6.10.2010

These Indians Are Pirates: The Brandons, the Brians, and Stupid Kevin Melillo.

Indianapolis WINS! 5-3. Lefty gangsta Kris Johnson takes the loss and eats it with pancakes.

Johnson got five innings of work in and was responsible for all five runs. Come on, Johnson! Boston needs improvement so they can trade you!

The Indians were first to score a run last night, even though the Red Sox loaded the bases in the top of the second (Tug Hulett was not clutch in this situation). Third baseman Pedro Alvarez tripled and Brandon Moss' subsequent ground ball brought him home in the second inning.

Pawtucket managed to tie the game in the third inning. With one out, Angel Sanchez hit a line drive single to right. Nava followed that with a liner of his own to center, advancing Sanchez to third. 'Advancing Sanchez'... movie title? Band name?

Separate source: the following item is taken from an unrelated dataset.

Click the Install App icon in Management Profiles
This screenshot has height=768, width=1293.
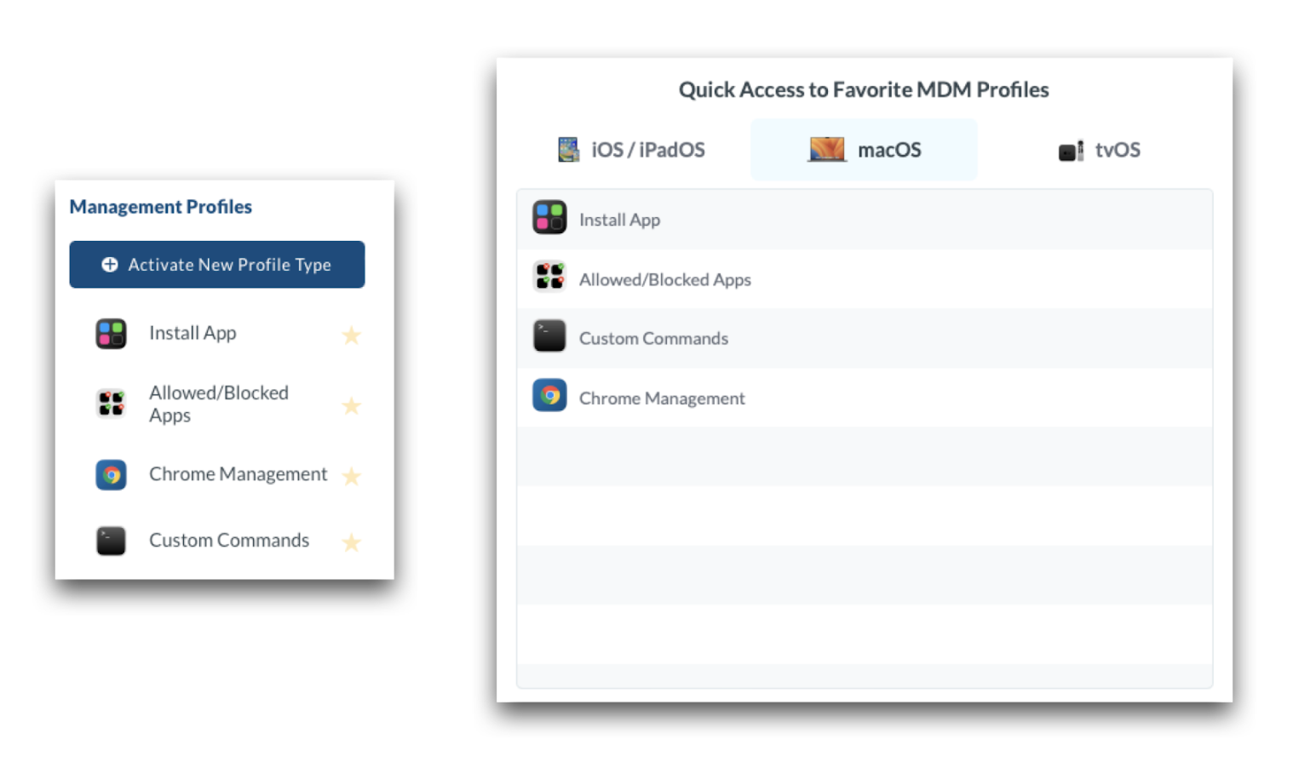click(x=111, y=334)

Album title! 'Advancing Sanchez' sounds like a great title for like a Radiohead album.

So Lars Anderson was cool... he doubled off Michael Crotta and Sanchez ran home. Nava went for it... but OUT! at home. Which may have been a controversial call, because it looks to me like pitching coach Rich Sauveur got ejected.

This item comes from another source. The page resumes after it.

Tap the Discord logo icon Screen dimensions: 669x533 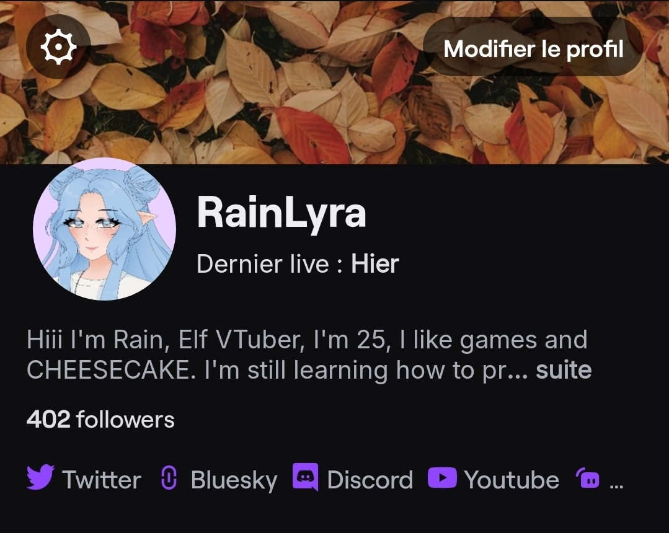(305, 477)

Aaron Bates flied out to end the inning. I would have loved to have seen that at-bat. EXCEPT I TOTALLY DID BECAUSE I AM IN INDIANAPOLIS.

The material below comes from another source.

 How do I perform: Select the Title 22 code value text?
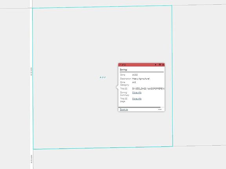pos(148,89)
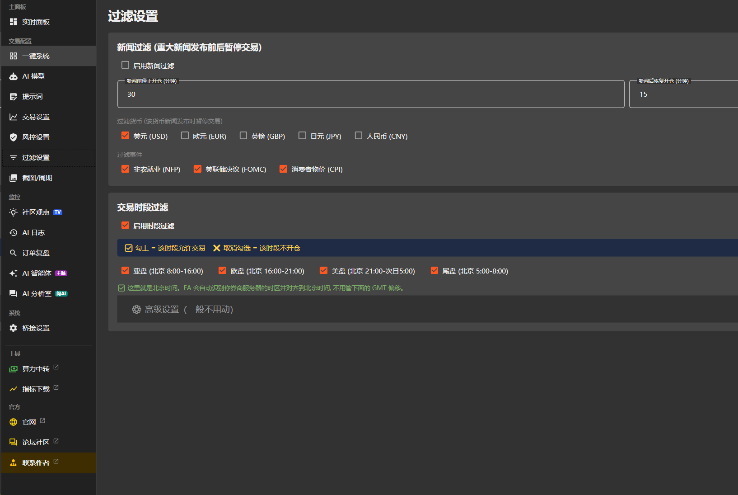The image size is (738, 495).
Task: Click the 风控设置 shield icon
Action: [13, 137]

Okay, I'm not. Pedro Alvarez hit a two-run homer in the bottom of the fourth to pull the Indians ahead 3-1. But Pawtucket came back to tie the game in the top of the fifth when Aaron Bates hit a two-run single to center. Which was great, but Kris Johnson ruined Christmas with a couple of doubles and a walk and a couple of sacrifice things that led to two runs. 5-3 Indianapolis and that was the final score.

"You mean neither team scored after the fifth inning?" - Yes, that is what I mean. Between the two teams, there were two singles and three walks. Red Sox relievers TJ Large and Chad Paronto kept Indianapolis scoreless on their end, while Wil Ledezma, Anthony Claggett, and Jean Machi beat down Pawtucket. Oh, well.

without you i'd die, dear:
1. Pedro Alvarez needed only a single to hit for the cycle, but he struck out in his last at-bat. Boo.
2. Bubba Bell came in to pinch run for Bates in the eighth, but was caught stealing. Jesus, Bell.
3. In my limited observations, I feel as though Lovullo is not as good at third base coaching as RJ was. I don't remember seeing this many guys thrown out at home! And I remember everything!
4. Kevin Melillo, who the hell are you? Another RBI for this guy.
5. Kris Johnson threw 95 pitches in five innings. That's total hangover pitching. I mean that figuratively, before you think I am being a jerk. I just mean it's like trying to do stuff when you have a hangover... it's a little more difficult and you can't get it quite right.
6. I've said this before, but it bears repeating: Pirates fans are some blogging motherfuckers. I guess pain and suffering evoke eloquence and volubility. Who says Boston has the best fans in the world? Pirates fans are hard. Core. Like Mets fans!
7. Pawtucket is now 27-33.
8. Michael Crotta is a recent AAA call-up. Please enjoy some video of his work.
9. Read this Anup Sinha article on Pedro Alvarez and his physical condition. It is superlative.
10. Lars Anderson. I'm beginning to like the sound of that. Anderson is widely reported to be a jerk, but I kind of like him.

Oh my god, I love doing this. TONIGHT! Bowden v Daniel McCutcheon. I love you guys so much... see you soon!